**** Listed records ****

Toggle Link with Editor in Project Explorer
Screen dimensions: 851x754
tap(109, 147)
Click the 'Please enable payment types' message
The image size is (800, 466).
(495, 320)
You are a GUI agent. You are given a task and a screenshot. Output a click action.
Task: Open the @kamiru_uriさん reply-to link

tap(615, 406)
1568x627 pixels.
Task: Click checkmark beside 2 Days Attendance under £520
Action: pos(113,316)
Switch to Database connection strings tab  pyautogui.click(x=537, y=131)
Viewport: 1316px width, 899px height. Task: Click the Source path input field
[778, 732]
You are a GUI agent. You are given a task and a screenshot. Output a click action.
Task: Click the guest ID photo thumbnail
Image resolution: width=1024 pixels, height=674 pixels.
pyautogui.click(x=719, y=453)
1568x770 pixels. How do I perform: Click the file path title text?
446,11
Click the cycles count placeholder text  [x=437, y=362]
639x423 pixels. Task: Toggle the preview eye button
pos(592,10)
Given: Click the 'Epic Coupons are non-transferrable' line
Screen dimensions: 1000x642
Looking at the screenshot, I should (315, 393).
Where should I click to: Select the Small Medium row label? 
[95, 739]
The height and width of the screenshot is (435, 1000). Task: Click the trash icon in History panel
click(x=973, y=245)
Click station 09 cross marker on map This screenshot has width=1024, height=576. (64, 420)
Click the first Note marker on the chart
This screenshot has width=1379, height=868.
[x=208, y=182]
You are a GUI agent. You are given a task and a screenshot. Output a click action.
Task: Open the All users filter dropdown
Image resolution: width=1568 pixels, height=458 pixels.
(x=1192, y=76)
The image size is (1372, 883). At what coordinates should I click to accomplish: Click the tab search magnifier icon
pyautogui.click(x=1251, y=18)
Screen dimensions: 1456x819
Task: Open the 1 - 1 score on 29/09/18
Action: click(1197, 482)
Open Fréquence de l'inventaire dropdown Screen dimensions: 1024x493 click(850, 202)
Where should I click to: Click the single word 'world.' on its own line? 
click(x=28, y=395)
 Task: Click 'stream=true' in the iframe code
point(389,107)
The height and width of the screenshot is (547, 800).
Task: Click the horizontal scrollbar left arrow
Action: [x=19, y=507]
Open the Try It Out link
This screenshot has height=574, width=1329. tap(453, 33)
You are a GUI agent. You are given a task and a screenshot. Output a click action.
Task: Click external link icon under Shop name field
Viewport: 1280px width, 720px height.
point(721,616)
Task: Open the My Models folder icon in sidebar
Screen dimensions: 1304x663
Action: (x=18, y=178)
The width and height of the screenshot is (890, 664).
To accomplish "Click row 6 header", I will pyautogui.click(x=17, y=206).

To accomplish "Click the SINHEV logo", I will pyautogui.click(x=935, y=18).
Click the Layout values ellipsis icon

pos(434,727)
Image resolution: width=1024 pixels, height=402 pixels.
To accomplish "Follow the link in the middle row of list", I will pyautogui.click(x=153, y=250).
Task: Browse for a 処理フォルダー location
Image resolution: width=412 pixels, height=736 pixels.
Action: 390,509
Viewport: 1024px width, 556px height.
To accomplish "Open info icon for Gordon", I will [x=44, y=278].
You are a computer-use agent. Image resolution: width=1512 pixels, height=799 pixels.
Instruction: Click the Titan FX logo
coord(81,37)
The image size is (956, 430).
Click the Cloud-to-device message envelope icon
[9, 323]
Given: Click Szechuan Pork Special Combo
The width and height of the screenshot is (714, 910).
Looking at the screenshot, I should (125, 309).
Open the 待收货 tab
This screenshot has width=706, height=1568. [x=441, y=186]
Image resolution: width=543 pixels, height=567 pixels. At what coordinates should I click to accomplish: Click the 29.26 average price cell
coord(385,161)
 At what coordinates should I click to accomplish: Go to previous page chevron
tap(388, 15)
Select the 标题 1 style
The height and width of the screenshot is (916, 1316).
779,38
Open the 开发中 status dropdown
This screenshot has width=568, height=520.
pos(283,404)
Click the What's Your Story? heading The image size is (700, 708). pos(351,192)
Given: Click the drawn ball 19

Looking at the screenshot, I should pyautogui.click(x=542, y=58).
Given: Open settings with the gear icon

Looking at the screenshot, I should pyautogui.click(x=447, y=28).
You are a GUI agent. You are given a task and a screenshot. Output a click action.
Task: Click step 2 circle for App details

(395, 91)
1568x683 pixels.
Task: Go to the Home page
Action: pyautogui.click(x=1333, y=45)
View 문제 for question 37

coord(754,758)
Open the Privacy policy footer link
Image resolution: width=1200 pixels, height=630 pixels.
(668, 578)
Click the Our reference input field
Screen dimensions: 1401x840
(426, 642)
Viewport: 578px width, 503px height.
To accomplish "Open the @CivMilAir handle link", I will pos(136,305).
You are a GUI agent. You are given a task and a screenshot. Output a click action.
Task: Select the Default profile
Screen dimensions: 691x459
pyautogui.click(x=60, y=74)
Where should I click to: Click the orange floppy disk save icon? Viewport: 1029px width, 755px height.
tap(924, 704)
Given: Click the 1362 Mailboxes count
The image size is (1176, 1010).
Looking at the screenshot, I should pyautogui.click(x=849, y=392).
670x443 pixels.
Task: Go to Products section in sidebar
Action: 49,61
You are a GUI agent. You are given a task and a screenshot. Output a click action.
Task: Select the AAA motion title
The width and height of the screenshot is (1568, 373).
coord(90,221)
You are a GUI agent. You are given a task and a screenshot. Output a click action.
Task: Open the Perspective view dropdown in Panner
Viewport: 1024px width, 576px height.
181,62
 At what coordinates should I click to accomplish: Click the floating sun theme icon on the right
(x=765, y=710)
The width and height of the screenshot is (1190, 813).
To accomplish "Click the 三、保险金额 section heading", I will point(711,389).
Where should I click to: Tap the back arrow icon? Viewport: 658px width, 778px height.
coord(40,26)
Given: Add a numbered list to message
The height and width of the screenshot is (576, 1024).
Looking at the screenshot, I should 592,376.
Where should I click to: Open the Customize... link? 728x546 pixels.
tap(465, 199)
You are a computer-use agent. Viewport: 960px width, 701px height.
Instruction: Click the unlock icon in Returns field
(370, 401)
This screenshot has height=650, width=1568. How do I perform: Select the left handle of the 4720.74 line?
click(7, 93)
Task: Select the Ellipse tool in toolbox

****

Reproduce the listing above verbatim, from first line to last.

Toggle Link with Editor in Project Explorer
Screen dimensions: 851x754
tap(109, 147)
Click the 'Please enable payment types' message
The image size is (800, 466).
(495, 320)
You are a GUI agent. You are given a task and a screenshot. Output a click action.
Task: Open the @kamiru_uriさん reply-to link

tap(615, 406)
1568x627 pixels.
Task: Click checkmark beside 2 Days Attendance under £520
Action: pos(113,316)
Switch to Database connection strings tab  pyautogui.click(x=537, y=131)
Viewport: 1316px width, 899px height. Task: Click the Source path input field
[778, 732]
You are a GUI agent. You are given a task and a screenshot. Output a click action.
Task: Click the guest ID photo thumbnail
Image resolution: width=1024 pixels, height=674 pixels.
pyautogui.click(x=719, y=453)
1568x770 pixels. How do I perform: Click the file path title text?
446,11
Click the cycles count placeholder text  [x=437, y=362]
639x423 pixels. Task: Toggle the preview eye button
pos(592,10)
Given: Click the 'Epic Coupons are non-transferrable' line
Screen dimensions: 1000x642
Looking at the screenshot, I should (315, 393).
Where should I click to: Select the Small Medium row label? 
[95, 739]
The height and width of the screenshot is (435, 1000). Task: Click the trash icon in History panel
click(x=973, y=245)
Click station 09 cross marker on map This screenshot has width=1024, height=576. (64, 420)
Click the first Note marker on the chart
This screenshot has width=1379, height=868.
[x=208, y=182]
You are a GUI agent. You are given a task and a screenshot. Output a click action.
Task: Open the All users filter dropdown
Image resolution: width=1568 pixels, height=458 pixels.
(x=1192, y=76)
The image size is (1372, 883). At what coordinates should I click to accomplish: Click the tab search magnifier icon
pyautogui.click(x=1251, y=18)
Screen dimensions: 1456x819
Task: Open the 1 - 1 score on 29/09/18
Action: click(1197, 482)
Open Fréquence de l'inventaire dropdown Screen dimensions: 1024x493 click(850, 202)
Where should I click to: Click the single word 'world.' on its own line? 
click(x=28, y=395)
 Task: Click 'stream=true' in the iframe code
point(389,107)
The height and width of the screenshot is (547, 800).
Task: Click the horizontal scrollbar left arrow
Action: [x=19, y=507]
Open the Try It Out link
This screenshot has height=574, width=1329. tap(453, 33)
You are a GUI agent. You are given a task and a screenshot. Output a click action.
Task: Click external link icon under Shop name field
Viewport: 1280px width, 720px height.
point(721,616)
Task: Open the My Models folder icon in sidebar
Screen dimensions: 1304x663
Action: (x=18, y=178)
The width and height of the screenshot is (890, 664).
To accomplish "Click row 6 header", I will pyautogui.click(x=17, y=206).

To accomplish "Click the SINHEV logo", I will pyautogui.click(x=935, y=18).
Click the Layout values ellipsis icon

pos(434,727)
Image resolution: width=1024 pixels, height=402 pixels.
To accomplish "Follow the link in the middle row of list", I will pyautogui.click(x=153, y=250).
Task: Browse for a 処理フォルダー location
Image resolution: width=412 pixels, height=736 pixels.
Action: 390,509
Viewport: 1024px width, 556px height.
To accomplish "Open info icon for Gordon", I will [x=44, y=278].
You are a computer-use agent. Image resolution: width=1512 pixels, height=799 pixels.
Instruction: Click the Titan FX logo
coord(81,37)
The image size is (956, 430).
Click the Cloud-to-device message envelope icon
[9, 323]
Given: Click Szechuan Pork Special Combo
The width and height of the screenshot is (714, 910).
Looking at the screenshot, I should (125, 309).
Open the 待收货 tab
This screenshot has width=706, height=1568. [x=441, y=186]
Image resolution: width=543 pixels, height=567 pixels. At what coordinates should I click to accomplish: Click the 29.26 average price cell
coord(385,161)
 At what coordinates should I click to accomplish: Go to previous page chevron
tap(388, 15)
Select the 标题 1 style
The height and width of the screenshot is (916, 1316).
779,38
Open the 开发中 status dropdown
This screenshot has width=568, height=520.
pos(283,404)
Click the What's Your Story? heading The image size is (700, 708). pos(351,192)
Given: Click the drawn ball 19

Looking at the screenshot, I should pyautogui.click(x=542, y=58).
Given: Open settings with the gear icon

Looking at the screenshot, I should pyautogui.click(x=447, y=28).
You are a GUI agent. You are given a task and a screenshot. Output a click action.
Task: Click step 2 circle for App details

(395, 91)
1568x683 pixels.
Task: Go to the Home page
Action: pyautogui.click(x=1333, y=45)
View 문제 for question 37

coord(754,758)
Open the Privacy policy footer link
Image resolution: width=1200 pixels, height=630 pixels.
(668, 578)
Click the Our reference input field
Screen dimensions: 1401x840
(426, 642)
Viewport: 578px width, 503px height.
To accomplish "Open the @CivMilAir handle link", I will pos(136,305).
You are a GUI agent. You are given a task and a screenshot. Output a click action.
Task: Select the Default profile
Screen dimensions: 691x459
pyautogui.click(x=60, y=74)
Where should I click to: Click the orange floppy disk save icon? Viewport: 1029px width, 755px height.
tap(924, 704)
Given: Click the 1362 Mailboxes count
The image size is (1176, 1010).
Looking at the screenshot, I should pyautogui.click(x=849, y=392).
670x443 pixels.
Task: Go to Products section in sidebar
Action: 49,61
You are a GUI agent. You are given a task and a screenshot. Output a click action.
Task: Select the AAA motion title
The width and height of the screenshot is (1568, 373).
coord(90,221)
You are a GUI agent. You are given a task and a screenshot. Output a click action.
Task: Open the Perspective view dropdown in Panner
Viewport: 1024px width, 576px height.
181,62
 At what coordinates should I click to accomplish: Click the floating sun theme icon on the right
(x=765, y=710)
The width and height of the screenshot is (1190, 813).
To accomplish "Click the 三、保险金额 section heading", I will point(711,389).
Where should I click to: Tap the back arrow icon? Viewport: 658px width, 778px height.
coord(40,26)
Given: Add a numbered list to message
The height and width of the screenshot is (576, 1024).
Looking at the screenshot, I should 592,376.
Where should I click to: Open the Customize... link? 728x546 pixels.
tap(465, 199)
You are a computer-use agent. Viewport: 960px width, 701px height.
Instruction: Click the unlock icon in Returns field
(370, 401)
This screenshot has height=650, width=1568. How do I perform: Select the left handle of the 4720.74 line?
click(7, 93)
Task: Select the Ellipse tool in toolbox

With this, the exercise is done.